▶ ACTIVITY: The records follow. Transcribe only the lines from the line containing "Privacy Policy (23, 2525)" through the end, both ends included, and leave out the pictures.

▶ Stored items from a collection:

■ ■ ■ ■ ■ ■ ■

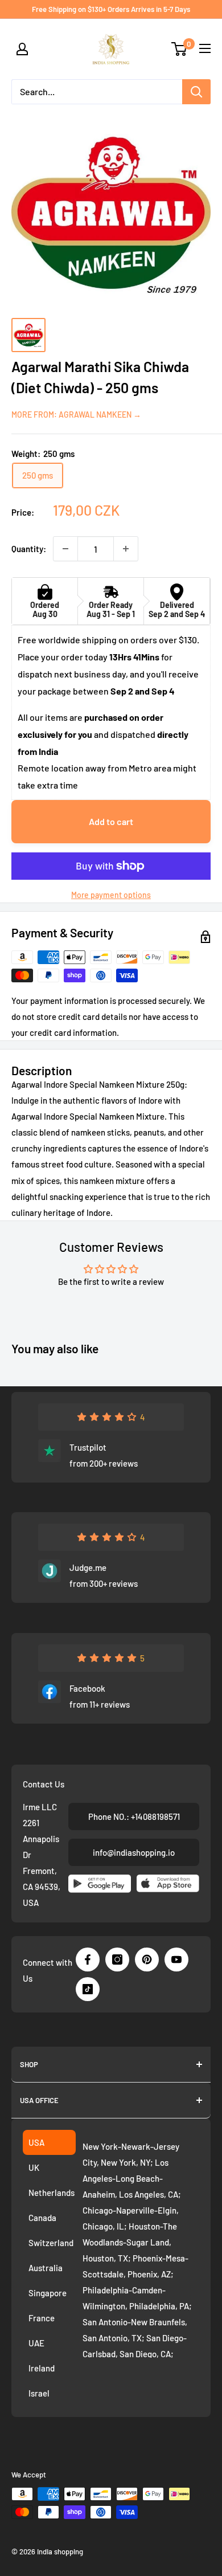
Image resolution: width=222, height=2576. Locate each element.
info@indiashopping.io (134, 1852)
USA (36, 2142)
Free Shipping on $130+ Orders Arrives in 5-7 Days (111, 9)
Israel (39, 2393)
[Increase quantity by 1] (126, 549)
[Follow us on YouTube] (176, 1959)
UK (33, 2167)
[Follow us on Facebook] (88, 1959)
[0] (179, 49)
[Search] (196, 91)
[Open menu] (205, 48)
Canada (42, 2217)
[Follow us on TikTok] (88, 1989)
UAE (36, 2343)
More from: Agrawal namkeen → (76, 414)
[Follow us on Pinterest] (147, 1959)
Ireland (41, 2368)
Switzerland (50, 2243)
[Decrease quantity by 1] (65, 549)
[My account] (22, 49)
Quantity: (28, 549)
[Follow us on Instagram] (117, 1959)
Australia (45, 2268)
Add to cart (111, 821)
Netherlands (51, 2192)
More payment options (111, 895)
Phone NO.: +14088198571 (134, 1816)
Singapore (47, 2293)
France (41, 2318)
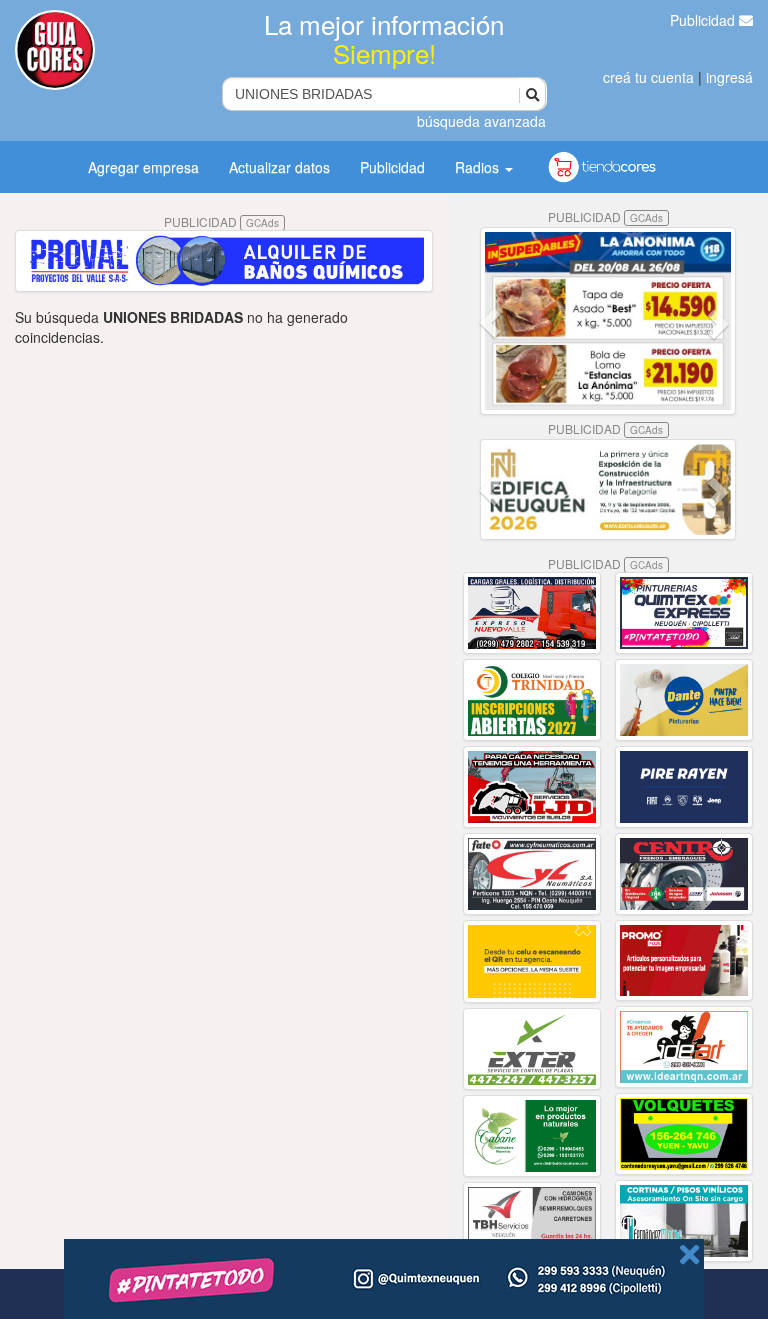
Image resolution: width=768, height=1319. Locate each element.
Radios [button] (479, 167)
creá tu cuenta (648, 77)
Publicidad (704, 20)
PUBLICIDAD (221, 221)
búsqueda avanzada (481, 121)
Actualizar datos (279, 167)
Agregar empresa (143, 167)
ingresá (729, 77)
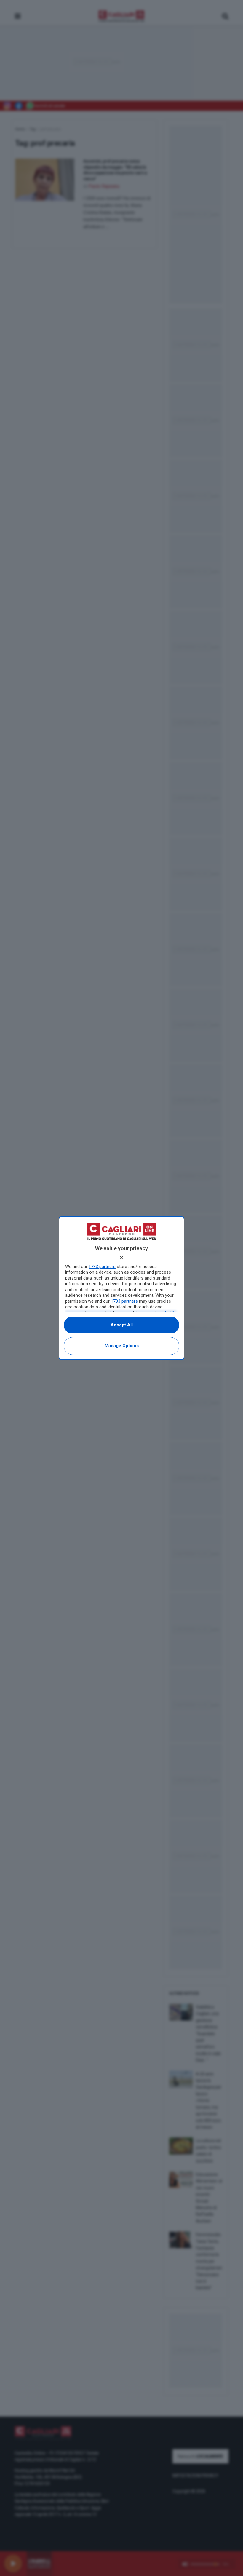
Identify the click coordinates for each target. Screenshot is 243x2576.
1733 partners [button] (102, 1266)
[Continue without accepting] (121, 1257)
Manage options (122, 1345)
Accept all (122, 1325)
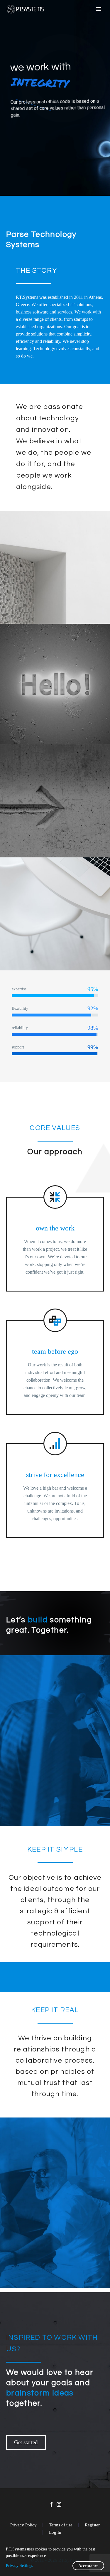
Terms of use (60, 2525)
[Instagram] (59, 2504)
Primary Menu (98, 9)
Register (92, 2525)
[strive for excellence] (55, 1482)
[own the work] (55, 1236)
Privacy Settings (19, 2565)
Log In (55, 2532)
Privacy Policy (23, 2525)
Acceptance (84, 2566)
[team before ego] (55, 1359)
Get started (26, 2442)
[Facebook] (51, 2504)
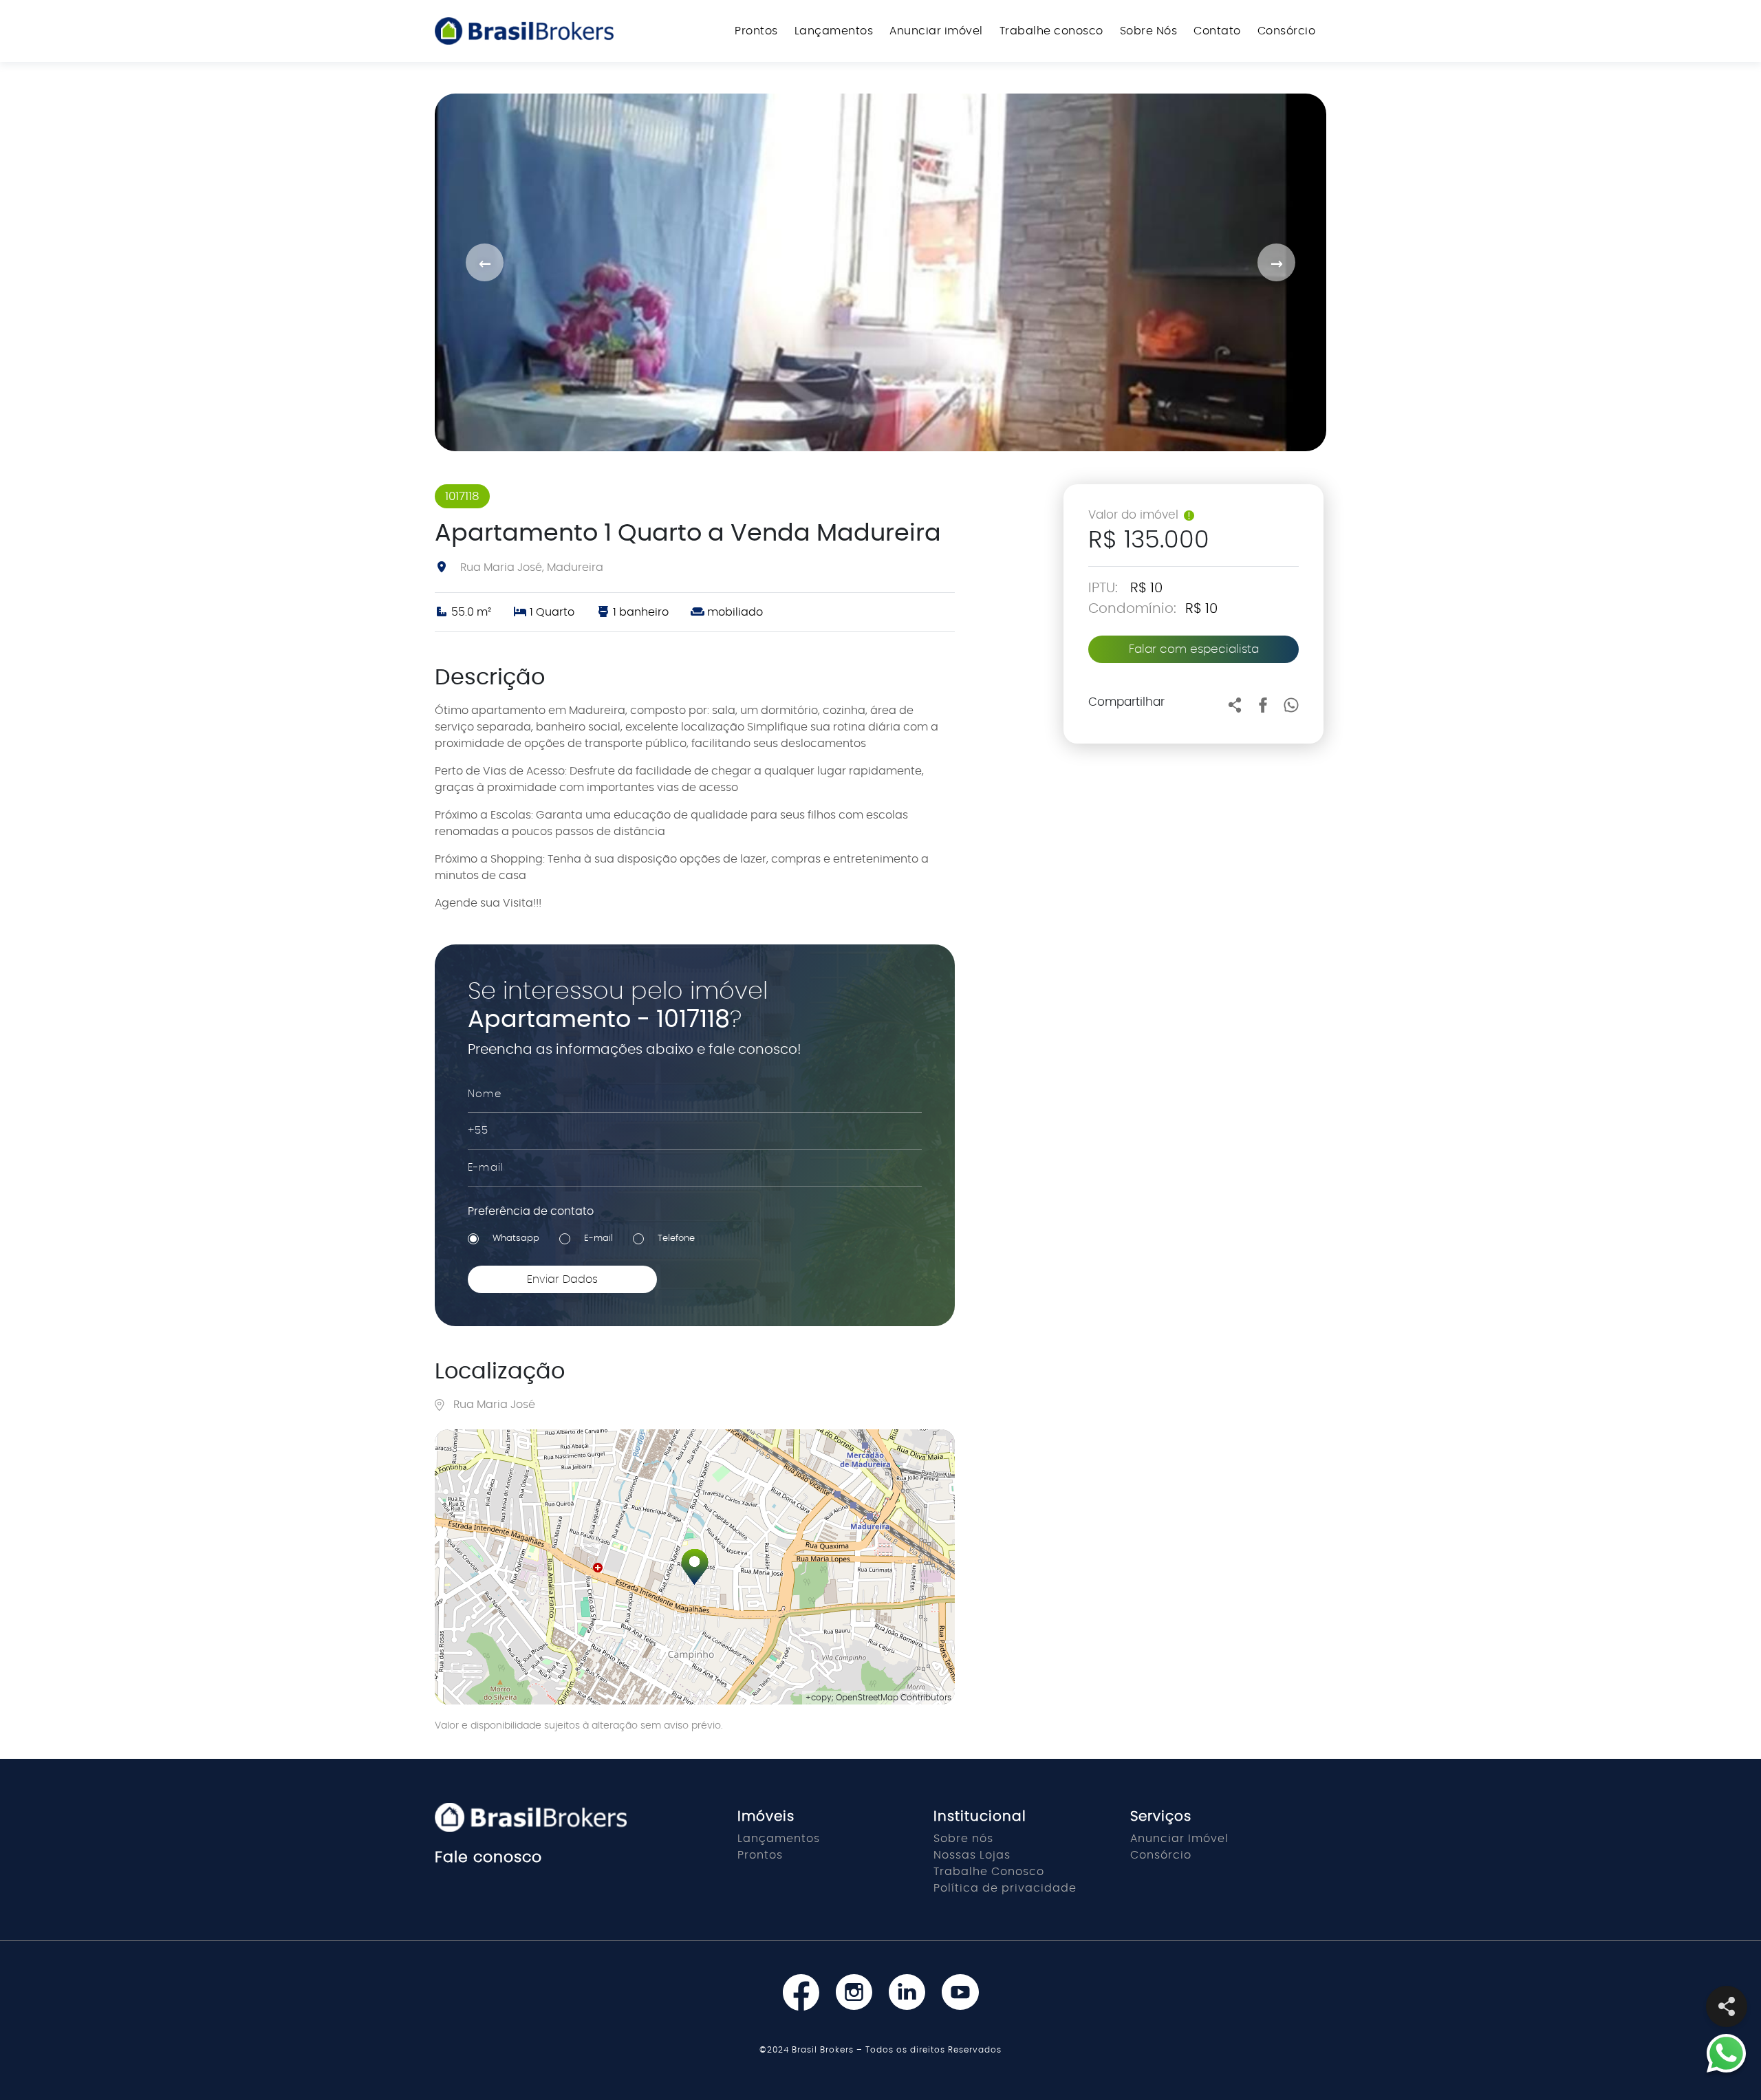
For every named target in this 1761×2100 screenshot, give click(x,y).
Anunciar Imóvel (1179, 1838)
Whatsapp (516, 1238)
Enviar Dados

■ ■ ■ ■ ■ ■ ■

▶ TASK ANSWER:
Privacy Policy (23, 2525)
Acceptance (84, 2566)
[team before ego] (55, 1359)
Get started (26, 2442)
[Facebook] (51, 2504)
For every named target in this 1761×2100 screenshot, give click(x,y).
Anunciar Imóvel (1179, 1838)
Whatsapp (516, 1238)
Enviar Dados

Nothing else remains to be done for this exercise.